Aku tersenyum, memang itu yang aku inginkan, aku sudah capai dan ingin segera istirahat. Pak Jono pasti juga demikian. Aku mengantar Pak Jono sampai  pintu gerbang rumah. Setelah Pak Jono pergi dan gerbang besi depan rumah aku gembok aku berjalan menuju rumah. Tapi langkahku terhenti saat mataku melihat arah ruang pamer alias gallery di samping rumah. Lampu belum dinyalakan, pantas gelap sekali . Akupun mengalihkan langkah menuju ruang itu. Aku bermaksud menghidupkan lampu kecil yang menerangi bagian luar ruang agar tidak terlalu gelap. Tapi sebelum aku memencet tombol lampu yang terletak di tembok di bagian samping pintu itu hidungku mencium bau aneh, semacam bau anyir bercampur bau bangkai. Apa mungkin ada tikus mati? Namun ketika bau itu berubah menjadi aroma bunga melati yang sangat wangi, bulu kudukku tiba-tiba berdiri. Hawa dingin seperti menyergapku. Ada perasaan aneh yang menyelimutiku, aku merasa aku tidak sendirian, seperti ada orang lain di tempat ini. 

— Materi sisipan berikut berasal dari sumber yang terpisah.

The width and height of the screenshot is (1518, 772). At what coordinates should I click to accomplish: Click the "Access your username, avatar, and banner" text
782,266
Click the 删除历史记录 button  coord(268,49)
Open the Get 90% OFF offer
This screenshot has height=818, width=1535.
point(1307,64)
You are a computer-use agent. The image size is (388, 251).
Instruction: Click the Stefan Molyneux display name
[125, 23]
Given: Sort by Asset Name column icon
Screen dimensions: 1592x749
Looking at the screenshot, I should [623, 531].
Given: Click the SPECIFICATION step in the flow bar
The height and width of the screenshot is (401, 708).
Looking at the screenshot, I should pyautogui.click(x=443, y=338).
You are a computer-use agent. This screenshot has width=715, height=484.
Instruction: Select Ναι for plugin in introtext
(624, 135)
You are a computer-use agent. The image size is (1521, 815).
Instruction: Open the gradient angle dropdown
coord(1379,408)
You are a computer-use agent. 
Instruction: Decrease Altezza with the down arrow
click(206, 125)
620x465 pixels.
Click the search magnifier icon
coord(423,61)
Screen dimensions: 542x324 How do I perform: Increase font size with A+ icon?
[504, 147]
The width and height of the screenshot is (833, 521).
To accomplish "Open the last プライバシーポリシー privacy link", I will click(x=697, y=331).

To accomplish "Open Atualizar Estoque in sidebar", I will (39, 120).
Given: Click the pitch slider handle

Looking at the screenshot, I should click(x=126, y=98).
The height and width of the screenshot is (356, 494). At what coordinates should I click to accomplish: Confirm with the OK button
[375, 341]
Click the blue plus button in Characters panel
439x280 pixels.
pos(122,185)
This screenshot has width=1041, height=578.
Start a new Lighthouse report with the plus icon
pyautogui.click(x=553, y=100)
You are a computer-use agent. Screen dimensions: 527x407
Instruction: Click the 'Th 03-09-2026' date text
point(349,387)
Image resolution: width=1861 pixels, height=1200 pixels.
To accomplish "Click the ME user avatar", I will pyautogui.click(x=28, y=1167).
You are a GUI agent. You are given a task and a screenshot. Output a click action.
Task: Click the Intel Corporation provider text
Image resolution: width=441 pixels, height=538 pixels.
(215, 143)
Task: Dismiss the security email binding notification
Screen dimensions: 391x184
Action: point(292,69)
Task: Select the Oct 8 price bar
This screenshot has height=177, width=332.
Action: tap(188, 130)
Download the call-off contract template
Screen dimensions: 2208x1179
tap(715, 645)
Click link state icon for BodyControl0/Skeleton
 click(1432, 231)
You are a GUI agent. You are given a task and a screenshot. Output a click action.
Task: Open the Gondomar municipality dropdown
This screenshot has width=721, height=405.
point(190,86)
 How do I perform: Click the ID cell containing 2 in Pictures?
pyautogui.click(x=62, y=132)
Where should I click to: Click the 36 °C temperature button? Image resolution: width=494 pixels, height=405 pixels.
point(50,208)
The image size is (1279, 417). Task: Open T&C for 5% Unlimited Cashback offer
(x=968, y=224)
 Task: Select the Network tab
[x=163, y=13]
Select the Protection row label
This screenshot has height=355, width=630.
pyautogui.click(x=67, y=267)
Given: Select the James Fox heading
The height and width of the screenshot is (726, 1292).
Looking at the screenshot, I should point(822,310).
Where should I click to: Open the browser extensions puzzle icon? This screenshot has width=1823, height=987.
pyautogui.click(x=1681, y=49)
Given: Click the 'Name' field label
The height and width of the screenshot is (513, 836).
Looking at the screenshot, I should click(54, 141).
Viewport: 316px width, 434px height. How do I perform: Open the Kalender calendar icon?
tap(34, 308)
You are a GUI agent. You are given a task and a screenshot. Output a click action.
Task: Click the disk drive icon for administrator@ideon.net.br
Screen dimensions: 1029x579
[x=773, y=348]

Takut ada sesuatu yang tidak diharapkan, segera aku memencet tombol lampu, sinar nyala lampu seketika memancar menerangi sekeliling. Kuawasi keadaan sekitar aku berdiri, tidak ada yang mencurigakan, hanya hembusan angin yang terasa begitu dingin, meski perasaan aneh masih tetap saja mengikutiku. Tapi begitu aku tanpa sengaja menatap pintu kaca yang ada di depanku, jantungku seakan berhenti berdetak, dari balik kaca aku  melihat lukisan diri itu, lukisan itu benar-benar seperti hidup. Sorot mata perempuan itu seakan tajam menatapku. Lukisan itu seperti memiliki roh yang menaunginya. Aku tidak bisa berucap kata-kata, mulutku seakan kelu, tubuhku seakan terpaku, segera aku berdoa dalam hati memohon kepada Tuhan untuk melindungiku, selanjutnya secepatnya aku berlari ke arah rumah, aku seperti tidak percaya dengan apa yang kulihat.